====== AVAILABLE DATA

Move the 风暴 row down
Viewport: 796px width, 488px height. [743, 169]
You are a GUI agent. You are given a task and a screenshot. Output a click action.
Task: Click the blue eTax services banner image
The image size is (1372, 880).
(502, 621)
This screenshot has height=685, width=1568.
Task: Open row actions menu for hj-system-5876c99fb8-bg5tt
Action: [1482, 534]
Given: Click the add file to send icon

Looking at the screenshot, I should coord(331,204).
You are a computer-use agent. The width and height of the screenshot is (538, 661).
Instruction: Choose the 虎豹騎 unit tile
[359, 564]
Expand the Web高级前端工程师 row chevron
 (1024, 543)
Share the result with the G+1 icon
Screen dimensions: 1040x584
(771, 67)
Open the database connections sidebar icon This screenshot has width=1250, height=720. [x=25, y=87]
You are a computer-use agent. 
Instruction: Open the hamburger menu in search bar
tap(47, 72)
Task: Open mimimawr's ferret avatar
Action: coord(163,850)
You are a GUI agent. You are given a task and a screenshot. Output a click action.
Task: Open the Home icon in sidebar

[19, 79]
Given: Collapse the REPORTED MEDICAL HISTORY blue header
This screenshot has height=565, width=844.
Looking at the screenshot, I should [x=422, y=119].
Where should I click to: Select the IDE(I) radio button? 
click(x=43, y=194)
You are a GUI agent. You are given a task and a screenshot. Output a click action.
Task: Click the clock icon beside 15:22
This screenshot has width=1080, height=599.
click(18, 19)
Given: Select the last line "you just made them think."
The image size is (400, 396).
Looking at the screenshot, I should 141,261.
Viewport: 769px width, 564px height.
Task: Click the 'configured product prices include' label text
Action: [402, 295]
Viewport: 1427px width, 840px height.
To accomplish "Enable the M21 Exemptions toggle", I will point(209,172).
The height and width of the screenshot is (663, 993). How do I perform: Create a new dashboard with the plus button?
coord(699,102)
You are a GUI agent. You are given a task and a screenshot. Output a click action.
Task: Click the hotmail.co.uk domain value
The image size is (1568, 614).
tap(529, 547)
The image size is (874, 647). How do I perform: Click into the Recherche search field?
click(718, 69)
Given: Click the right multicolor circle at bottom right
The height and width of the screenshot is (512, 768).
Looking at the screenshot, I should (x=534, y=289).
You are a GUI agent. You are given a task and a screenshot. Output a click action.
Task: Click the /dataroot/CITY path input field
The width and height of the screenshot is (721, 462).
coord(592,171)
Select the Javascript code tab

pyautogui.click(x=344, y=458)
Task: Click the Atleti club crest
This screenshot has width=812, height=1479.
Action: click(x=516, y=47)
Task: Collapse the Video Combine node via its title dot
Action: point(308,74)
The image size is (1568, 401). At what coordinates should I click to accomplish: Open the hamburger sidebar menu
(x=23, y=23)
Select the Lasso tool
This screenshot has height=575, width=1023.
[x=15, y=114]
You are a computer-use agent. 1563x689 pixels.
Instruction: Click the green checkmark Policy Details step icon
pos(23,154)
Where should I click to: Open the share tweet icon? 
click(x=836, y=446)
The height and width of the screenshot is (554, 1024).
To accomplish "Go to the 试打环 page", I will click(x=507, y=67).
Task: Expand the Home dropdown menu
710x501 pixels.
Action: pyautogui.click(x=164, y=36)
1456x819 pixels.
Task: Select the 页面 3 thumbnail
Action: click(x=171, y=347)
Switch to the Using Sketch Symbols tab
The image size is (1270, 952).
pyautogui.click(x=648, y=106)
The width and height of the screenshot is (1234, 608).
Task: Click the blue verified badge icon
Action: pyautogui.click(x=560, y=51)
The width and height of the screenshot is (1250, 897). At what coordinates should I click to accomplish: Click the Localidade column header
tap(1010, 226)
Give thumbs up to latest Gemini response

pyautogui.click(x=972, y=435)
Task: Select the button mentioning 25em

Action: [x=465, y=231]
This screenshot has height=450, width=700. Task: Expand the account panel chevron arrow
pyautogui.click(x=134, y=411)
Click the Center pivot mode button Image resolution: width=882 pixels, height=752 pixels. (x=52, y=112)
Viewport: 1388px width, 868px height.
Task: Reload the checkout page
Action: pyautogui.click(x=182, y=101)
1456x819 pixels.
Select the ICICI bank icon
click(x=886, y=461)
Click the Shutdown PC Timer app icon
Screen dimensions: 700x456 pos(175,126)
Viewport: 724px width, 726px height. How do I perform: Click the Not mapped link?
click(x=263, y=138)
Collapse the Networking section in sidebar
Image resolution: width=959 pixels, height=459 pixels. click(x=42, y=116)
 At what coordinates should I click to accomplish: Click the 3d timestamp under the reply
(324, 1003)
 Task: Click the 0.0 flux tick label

============

* ABOUT THIS TASK *
Wherever a line of the entries holds the string "will", copy that line.

* ANSWER BOX *
To accomplish "Enable the M21 Exemptions toggle", I will point(209,172).
To accomplish "Go to the 试打环 page", I will click(x=507, y=67).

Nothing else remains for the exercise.